- REQUIRED WORK: Looking at the listing below, retype exactly the lines starting at the one containing "Instruction: Open the Musica tab" and ending at the one containing "The height and width of the screenshot is (792, 1268).", both included, and nothing else.

---------- PROVIDED MATERIAL ----------

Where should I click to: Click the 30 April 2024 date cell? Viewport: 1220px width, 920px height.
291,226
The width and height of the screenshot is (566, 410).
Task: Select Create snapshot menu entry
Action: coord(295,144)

----------
---------- PROVIDED MATERIAL ----------

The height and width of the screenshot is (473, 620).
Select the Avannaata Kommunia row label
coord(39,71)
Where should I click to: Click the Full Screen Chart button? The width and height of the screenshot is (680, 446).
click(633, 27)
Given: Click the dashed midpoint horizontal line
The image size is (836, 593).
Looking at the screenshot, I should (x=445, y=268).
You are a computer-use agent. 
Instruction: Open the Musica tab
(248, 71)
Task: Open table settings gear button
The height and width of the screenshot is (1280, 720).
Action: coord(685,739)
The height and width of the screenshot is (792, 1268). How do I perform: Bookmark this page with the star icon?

----------
---------- PROVIDED MATERIAL ----------

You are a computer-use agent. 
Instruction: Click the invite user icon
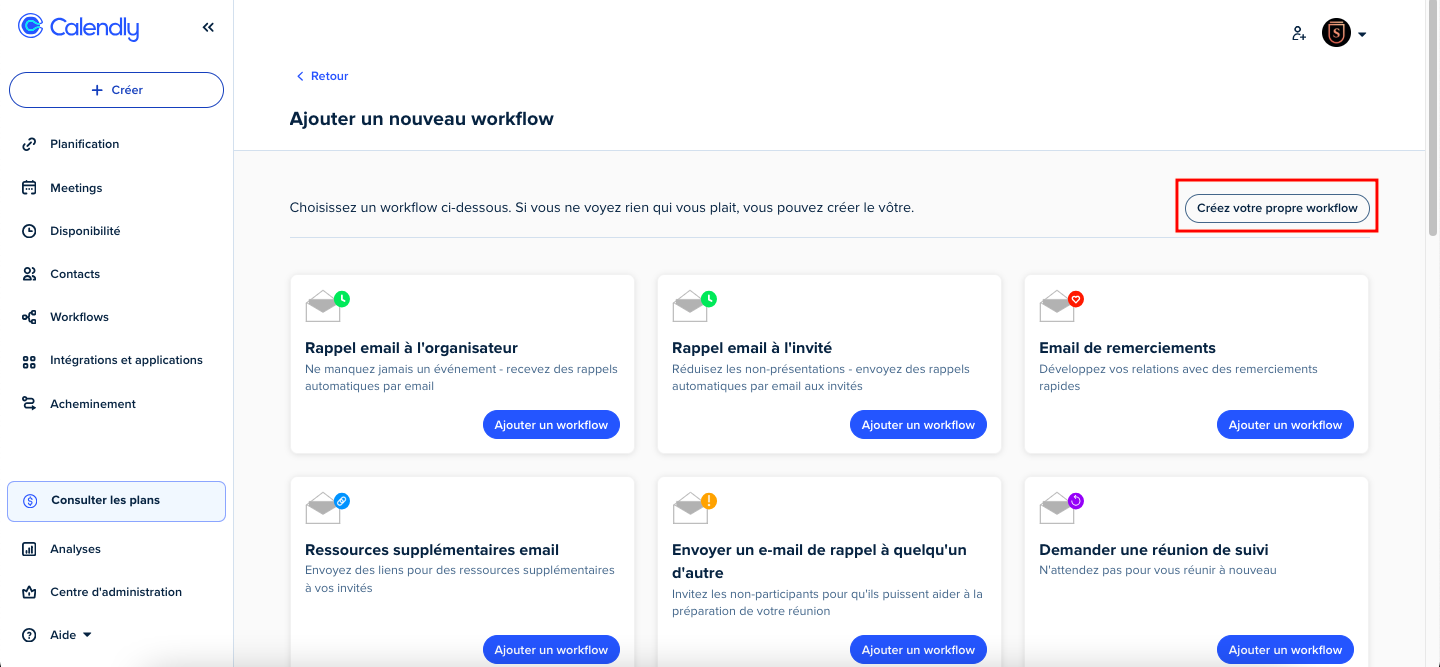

----------

- EXERCISE ANSWER:
Instruction: Open the Musica tab
(248, 71)
Task: Open table settings gear button
The height and width of the screenshot is (1280, 720).
Action: coord(685,739)
The height and width of the screenshot is (792, 1268). How do I perform: Bookmark this page with the star icon?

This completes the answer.